Go to the line containing "Viewport: 1920px width, 1080px" in the records below and print it and every following line exactly, on through the line containing "Task: Open the STRIKES ALL dropdown", then stop.

(Exercise data)

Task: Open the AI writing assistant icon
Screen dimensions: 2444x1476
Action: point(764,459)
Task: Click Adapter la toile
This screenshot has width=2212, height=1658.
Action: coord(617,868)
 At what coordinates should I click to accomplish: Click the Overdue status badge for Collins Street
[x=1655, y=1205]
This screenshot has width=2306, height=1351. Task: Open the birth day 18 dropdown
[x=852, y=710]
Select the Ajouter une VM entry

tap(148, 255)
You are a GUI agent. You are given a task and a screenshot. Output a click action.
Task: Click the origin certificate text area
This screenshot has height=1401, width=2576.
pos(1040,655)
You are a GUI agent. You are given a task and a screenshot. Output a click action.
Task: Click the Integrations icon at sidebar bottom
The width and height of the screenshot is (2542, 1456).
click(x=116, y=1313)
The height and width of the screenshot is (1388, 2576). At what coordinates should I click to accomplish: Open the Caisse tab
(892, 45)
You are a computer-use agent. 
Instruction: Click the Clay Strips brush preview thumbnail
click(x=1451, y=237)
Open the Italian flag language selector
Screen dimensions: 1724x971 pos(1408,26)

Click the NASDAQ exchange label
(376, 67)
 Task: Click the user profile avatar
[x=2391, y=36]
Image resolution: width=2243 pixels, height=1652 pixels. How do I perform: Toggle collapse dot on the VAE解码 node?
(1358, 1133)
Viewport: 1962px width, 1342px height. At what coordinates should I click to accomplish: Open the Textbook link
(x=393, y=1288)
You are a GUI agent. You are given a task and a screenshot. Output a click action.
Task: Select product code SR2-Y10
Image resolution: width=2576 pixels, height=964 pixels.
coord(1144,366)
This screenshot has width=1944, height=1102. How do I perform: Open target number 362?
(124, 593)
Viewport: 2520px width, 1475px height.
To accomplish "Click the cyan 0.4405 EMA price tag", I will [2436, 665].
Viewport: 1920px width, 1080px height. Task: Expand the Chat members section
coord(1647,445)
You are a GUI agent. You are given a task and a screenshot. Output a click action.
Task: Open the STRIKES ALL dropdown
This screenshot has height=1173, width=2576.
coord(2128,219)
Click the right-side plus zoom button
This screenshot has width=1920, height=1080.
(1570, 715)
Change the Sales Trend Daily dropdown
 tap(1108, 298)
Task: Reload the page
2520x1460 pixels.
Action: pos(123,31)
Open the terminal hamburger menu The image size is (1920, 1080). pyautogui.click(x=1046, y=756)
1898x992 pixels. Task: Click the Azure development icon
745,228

(End Exercise data)

● Final answer
Viewport: 1920px width, 1080px height. Task: Expand the Chat members section
coord(1647,445)
You are a GUI agent. You are given a task and a screenshot. Output a click action.
Task: Open the STRIKES ALL dropdown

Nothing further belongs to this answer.